Ardent Mills will combine ConAgra Mills with Horizon Milling, the joint venture that Cargill and CHS formed in 2002. Horizon is considered the No. 1 U.S. miller in terms of milling capacity and ConAgra is third after ADM Milling.
Omaha, Nebraska-based ConAgra and Minneapolis-based Cargill, will each have a 44 percent stake in the joint venture. CHS, based in St. Paul, Minnesota, will control the remaining 12 percent. All three companies will have representatives on the Ardent board.
Horizon is seen as the top U.S. milling company, with total daily milling capacity of 290,500 cwt; followed by ADM Milling, which has 281,100 cwt daily milling capacity; and ConAgra with 255,100 cwt daily milling capacity.

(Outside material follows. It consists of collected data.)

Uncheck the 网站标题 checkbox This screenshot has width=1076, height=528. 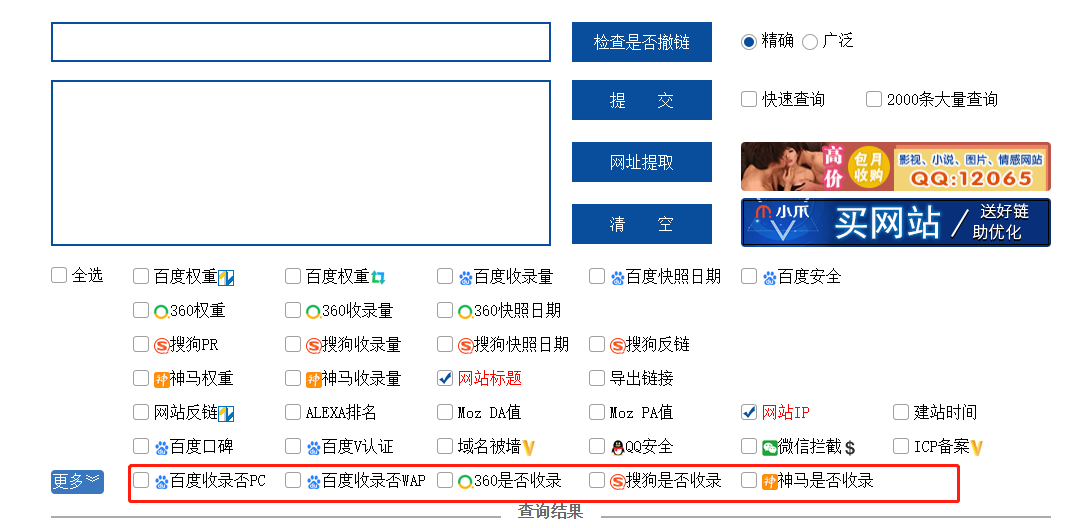tap(445, 378)
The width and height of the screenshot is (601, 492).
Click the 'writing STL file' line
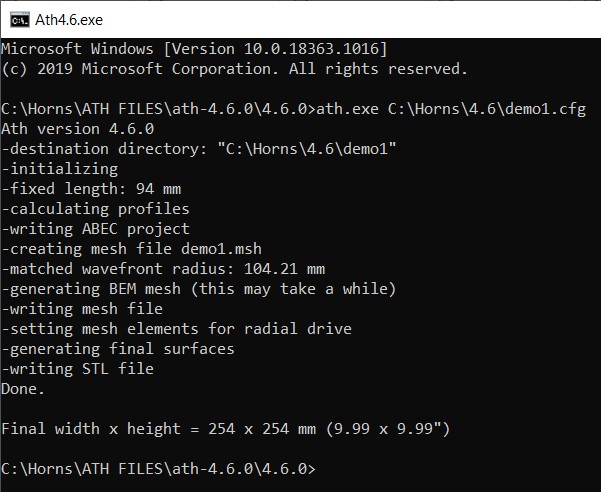(x=78, y=369)
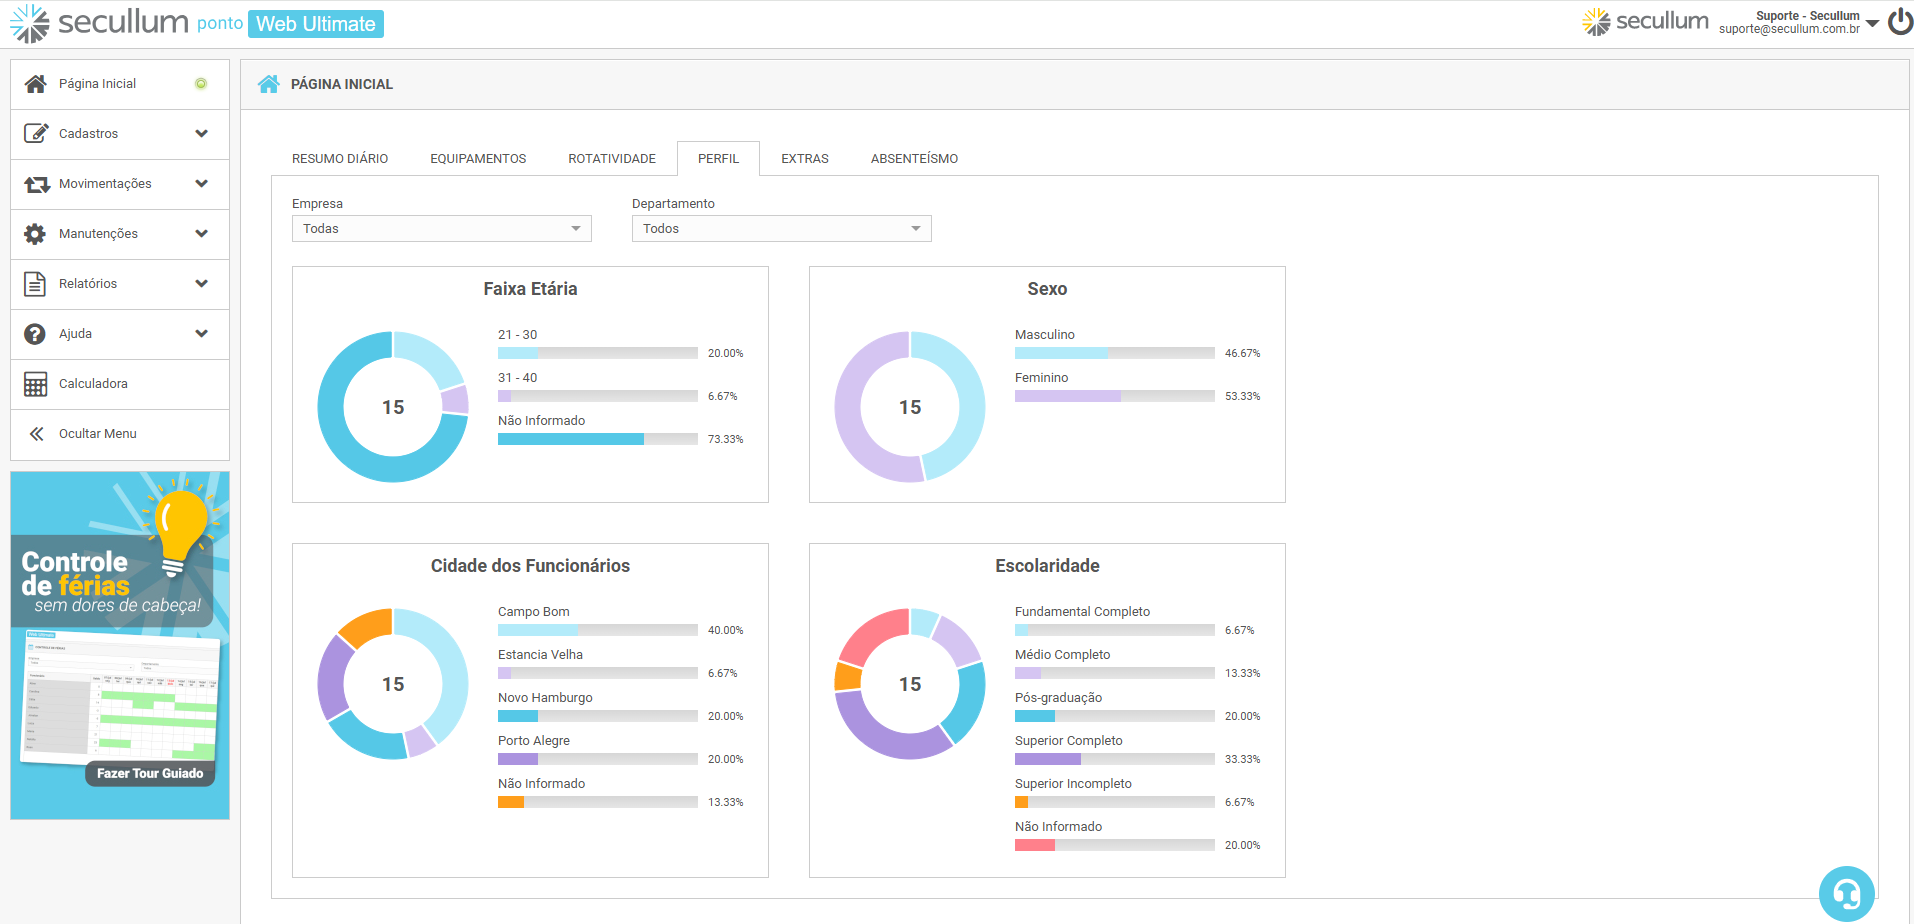Click the Movimentações arrows icon
Viewport: 1914px width, 924px height.
pyautogui.click(x=37, y=184)
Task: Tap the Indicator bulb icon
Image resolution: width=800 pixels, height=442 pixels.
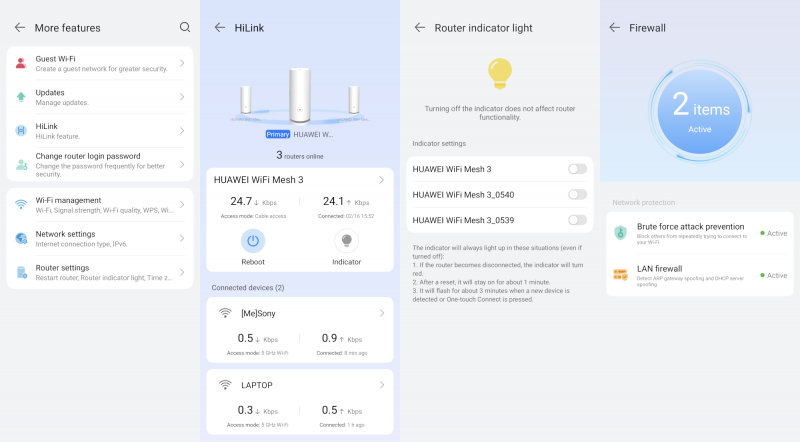Action: point(346,241)
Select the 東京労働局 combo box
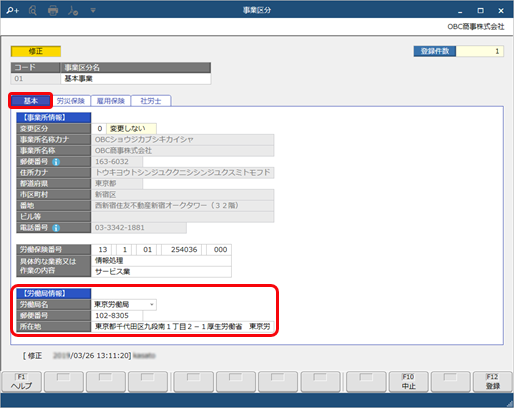 (x=124, y=304)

Horizon Milling President Dan Dye will become chief executive officer of the new company, and Bill Stoufer, current president of ConAgra Mills, will become Ardent Mills' chief operating officer and chief integration officer. The headquarters will be determined later, the companies said.
Each partner will contribute their respective milling operations to Ardent Mills on a cash-free, debt-free basis in exchange for the agreed ownership interests.
Sales for ConAgra Mills, currently part of ConAgra Foods' commercial foods segment, were roughly $1.8 billion for the fiscal year that ended May 27, 2012. Sales for Horizon Milling were about $2.5 billion in its fiscal year that ended May 31, 2012.
Ardent Mills will be self-financed through cash flow from operations and its own bank debt and credit facility, the companies said. Cash distributions from Ardent Mills will be delivered to the partners at closing, with initial estimates of the total proceeds to be distributed ranging from $800 million to $1 billion, they said.